Indeed, there have been signs in Washington of a possible détente with Tehran. Secretary of State Mike Pompeo clarified that while the US had stopped participating in talks surrounding the Iran nuclear deal, Washington had not officially withdrawn. It was a subtle acknowledgement that the US is coming to terms with the fact that its sanctions regime — for all of its cruel potency — has failed to bring the mullahs back to the negotiating table. Meanwhile, the two countries were making progress on a prisoner swap, which the Iranians are prepared to discuss — they insist ‘without preconditions’ — and which should bear fruit during the coming weeks.
Then, though, came the pushback, as it always does whenever Trump tries to fulfill his pledge to bring US troops home from the region. He withdrew troops from Syria only for others to be sent back in almost immediately. (It literally took two minutes for the same to happen in Iraq.) More recently Trump made it clear that he wants troops brought home from Afghanistan, but again he is being given the runaround by the military top brass. He also faces pretty stiff resistance as he attempts to edge away from Saudi Arabia. Pompeo and John Bolton’s former sidekick Brian Hook, who is now special representative for Iran, both gave statements saying that when it comes to US-Saudi relations, nothing has changed. James Jeffrey, the US special envoy to Syria, said the Israelis are exaggerating the extent of Iranian withdrawal. Under such pressure, Trump caved. Just one day after ordering the Saudi withdrawal, he was on the phone with the Saudi king, saying that the US was still committed to the kingdom’s defense.
That was then. Now, because of COVID-19, everything has changed. For a start, US troops and military hardware are not being redeployed to Saudi Arabia. In this and other ways, Trump continues, albeit in fits and starts, to lay the groundwork for a massive pullback from the region. During his first term, he has been shackled in the Middle East by having to keep the pro-Israel and anti-Iran hawks on side in the Senate, because they were blackmailing him over their possible support for impeachment otherwise. Likewise, he had to pacify the (pro-Israel) evangelical voting bloc, because he needs their votes to get re-elected. If he gets a second term, though, he would no longer need the support of either, and would be free at last to act on his own instincts.

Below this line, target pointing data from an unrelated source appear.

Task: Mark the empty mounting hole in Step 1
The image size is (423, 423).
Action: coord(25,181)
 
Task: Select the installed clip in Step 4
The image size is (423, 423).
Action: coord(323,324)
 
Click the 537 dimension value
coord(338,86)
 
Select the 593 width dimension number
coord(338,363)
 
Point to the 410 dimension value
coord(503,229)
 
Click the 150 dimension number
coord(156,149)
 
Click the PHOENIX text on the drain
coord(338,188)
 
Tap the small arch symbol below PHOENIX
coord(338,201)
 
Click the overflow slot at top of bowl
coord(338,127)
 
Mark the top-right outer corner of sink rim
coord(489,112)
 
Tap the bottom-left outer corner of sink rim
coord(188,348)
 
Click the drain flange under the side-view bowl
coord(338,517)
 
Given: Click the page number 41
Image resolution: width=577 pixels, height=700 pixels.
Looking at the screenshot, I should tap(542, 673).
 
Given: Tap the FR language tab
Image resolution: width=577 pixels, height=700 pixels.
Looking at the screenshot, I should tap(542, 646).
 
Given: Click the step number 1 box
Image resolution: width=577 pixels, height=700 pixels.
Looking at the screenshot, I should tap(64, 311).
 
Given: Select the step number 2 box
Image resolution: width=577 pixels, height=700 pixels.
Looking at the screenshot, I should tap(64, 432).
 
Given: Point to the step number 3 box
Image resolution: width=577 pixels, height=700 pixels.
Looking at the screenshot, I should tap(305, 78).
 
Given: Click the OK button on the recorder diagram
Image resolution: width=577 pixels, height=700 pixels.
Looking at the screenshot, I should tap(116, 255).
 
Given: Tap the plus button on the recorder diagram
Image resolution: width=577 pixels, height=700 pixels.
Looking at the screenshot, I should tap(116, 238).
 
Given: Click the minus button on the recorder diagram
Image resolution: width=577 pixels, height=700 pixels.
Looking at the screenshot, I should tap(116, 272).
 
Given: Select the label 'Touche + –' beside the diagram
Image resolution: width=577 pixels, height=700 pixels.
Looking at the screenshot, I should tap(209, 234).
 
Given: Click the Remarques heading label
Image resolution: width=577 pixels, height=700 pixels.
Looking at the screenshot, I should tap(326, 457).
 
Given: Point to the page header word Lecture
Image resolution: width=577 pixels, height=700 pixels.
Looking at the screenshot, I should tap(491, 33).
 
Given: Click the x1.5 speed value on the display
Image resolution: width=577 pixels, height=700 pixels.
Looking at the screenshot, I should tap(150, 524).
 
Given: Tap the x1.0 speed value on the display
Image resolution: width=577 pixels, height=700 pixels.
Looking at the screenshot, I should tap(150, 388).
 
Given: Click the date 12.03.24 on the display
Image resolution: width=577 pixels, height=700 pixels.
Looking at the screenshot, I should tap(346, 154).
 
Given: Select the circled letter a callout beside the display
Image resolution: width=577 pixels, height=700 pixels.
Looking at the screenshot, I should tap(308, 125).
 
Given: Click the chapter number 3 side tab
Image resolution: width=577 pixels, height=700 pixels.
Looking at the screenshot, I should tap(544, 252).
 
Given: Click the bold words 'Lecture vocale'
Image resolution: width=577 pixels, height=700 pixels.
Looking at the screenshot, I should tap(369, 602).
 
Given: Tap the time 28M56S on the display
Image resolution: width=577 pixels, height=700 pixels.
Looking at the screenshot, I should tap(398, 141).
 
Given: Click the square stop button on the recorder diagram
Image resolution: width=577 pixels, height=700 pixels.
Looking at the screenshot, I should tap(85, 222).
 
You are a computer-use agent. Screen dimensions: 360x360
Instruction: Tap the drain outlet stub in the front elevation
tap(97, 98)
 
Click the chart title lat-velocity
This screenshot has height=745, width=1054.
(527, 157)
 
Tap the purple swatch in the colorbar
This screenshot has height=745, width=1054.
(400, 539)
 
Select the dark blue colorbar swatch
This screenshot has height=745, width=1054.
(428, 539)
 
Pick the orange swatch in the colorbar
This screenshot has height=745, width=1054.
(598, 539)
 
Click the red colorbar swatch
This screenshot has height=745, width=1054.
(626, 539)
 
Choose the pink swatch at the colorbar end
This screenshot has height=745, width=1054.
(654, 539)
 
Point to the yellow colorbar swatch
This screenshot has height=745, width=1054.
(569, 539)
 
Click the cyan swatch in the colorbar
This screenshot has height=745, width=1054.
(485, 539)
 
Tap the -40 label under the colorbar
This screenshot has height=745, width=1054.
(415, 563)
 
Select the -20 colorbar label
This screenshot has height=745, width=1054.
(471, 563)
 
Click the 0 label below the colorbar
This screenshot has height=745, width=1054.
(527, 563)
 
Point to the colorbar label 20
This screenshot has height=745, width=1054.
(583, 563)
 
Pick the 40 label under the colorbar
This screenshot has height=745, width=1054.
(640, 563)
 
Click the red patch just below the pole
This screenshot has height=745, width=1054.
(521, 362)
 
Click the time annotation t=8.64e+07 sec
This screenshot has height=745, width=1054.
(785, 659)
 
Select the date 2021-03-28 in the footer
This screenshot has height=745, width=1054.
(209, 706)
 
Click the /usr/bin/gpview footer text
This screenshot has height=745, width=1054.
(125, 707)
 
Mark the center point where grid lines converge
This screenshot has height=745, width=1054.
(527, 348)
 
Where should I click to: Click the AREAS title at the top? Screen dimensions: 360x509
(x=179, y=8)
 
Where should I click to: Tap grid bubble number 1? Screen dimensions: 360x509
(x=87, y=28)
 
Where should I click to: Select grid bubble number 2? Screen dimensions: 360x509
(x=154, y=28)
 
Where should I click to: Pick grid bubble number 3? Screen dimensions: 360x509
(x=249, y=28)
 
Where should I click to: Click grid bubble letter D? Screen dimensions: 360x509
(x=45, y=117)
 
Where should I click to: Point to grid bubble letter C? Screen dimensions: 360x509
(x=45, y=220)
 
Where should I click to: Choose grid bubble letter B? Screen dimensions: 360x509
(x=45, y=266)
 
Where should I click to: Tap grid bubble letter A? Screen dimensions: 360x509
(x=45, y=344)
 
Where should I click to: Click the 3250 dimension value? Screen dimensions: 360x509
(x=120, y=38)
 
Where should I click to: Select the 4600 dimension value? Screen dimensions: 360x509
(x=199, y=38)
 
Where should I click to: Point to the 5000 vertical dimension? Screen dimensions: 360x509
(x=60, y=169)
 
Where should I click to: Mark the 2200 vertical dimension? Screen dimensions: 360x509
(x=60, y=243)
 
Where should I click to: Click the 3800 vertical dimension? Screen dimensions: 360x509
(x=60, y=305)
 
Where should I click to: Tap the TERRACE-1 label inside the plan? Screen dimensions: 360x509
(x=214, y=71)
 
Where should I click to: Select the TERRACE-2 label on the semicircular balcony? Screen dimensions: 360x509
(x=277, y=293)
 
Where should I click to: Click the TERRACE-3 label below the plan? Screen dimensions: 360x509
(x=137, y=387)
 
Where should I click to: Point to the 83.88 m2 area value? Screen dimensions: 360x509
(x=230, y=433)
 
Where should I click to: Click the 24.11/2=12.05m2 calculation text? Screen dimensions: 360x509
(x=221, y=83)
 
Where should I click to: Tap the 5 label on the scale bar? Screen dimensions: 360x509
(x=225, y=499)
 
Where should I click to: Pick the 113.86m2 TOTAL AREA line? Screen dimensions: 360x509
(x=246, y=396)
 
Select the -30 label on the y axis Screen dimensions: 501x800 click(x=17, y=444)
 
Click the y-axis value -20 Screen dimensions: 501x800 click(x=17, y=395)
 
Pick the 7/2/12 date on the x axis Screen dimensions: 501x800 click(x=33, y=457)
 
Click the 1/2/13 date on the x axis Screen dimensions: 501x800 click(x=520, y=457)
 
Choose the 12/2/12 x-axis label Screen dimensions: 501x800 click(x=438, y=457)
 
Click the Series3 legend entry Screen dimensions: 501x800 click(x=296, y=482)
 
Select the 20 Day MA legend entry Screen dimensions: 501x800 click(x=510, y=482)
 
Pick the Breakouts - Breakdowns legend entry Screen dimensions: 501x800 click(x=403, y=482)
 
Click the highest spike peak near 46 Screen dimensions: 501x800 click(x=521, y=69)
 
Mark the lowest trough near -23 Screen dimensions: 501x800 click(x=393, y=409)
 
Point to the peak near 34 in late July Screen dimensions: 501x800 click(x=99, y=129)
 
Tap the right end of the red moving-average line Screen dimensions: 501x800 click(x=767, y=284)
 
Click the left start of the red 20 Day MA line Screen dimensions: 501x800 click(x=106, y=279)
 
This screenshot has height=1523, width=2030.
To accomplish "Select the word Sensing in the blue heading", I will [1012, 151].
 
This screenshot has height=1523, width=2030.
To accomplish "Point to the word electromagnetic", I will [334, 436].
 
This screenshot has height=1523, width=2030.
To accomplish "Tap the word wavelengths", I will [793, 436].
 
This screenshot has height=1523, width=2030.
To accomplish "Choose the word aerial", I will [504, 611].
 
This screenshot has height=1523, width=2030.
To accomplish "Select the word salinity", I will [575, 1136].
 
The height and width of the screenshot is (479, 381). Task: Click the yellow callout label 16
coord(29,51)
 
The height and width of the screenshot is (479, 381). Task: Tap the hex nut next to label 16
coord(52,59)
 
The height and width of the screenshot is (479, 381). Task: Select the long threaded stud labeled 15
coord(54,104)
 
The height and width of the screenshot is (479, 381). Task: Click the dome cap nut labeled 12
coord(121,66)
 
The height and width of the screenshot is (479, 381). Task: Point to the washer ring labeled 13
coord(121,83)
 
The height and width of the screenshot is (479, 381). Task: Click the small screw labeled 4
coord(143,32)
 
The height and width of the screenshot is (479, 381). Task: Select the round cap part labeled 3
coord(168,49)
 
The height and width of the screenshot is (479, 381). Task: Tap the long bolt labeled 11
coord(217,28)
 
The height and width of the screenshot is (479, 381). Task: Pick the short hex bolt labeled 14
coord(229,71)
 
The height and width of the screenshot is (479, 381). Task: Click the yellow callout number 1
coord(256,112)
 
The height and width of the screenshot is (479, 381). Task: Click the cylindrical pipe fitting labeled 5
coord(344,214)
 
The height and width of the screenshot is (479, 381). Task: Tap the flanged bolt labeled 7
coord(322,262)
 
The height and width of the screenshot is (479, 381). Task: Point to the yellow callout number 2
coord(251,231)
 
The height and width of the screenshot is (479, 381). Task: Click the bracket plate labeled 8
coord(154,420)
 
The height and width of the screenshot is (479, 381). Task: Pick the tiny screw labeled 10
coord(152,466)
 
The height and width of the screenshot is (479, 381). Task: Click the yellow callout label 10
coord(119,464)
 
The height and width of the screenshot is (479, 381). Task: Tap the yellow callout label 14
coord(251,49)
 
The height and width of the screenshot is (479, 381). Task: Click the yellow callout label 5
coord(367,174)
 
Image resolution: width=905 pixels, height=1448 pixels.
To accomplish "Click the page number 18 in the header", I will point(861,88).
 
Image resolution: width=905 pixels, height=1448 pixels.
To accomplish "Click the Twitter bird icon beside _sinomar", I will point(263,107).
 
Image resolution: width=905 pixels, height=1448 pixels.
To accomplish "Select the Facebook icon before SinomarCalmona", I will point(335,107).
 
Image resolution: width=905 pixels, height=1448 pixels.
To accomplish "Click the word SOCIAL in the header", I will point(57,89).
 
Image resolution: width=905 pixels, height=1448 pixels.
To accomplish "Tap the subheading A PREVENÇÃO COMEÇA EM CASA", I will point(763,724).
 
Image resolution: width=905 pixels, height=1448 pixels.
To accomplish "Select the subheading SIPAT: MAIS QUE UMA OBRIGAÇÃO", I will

After the assassination of Qasem Soleimani a few months ago, it had seemed that the hawks were winning and that America was gearing up for a fight. Now that conflict looks out of the question, with the US economy devastated by the virus. There never was any support for such adventurism among ordinary Americans, but in the current circumstances it would be considered an unforgivable act of insanity. If Trump is re-elected, moreover, Iran would be likely to come back to the negotiating table, because the country could not survive four more years of sanctions.
And anyway, with the fallout from Wuhan, the focus for Washington from now on will be China. America can only ever have one enemy — first it was communism, then radical Islam, and now it’s the Chinese Communist party. The generals may well end up agreeing with Trump that the US military is unable to fight on more than one front. If they do, America’s role in the Middle East will be radically redefined according to Trump’s non-interventionist principles.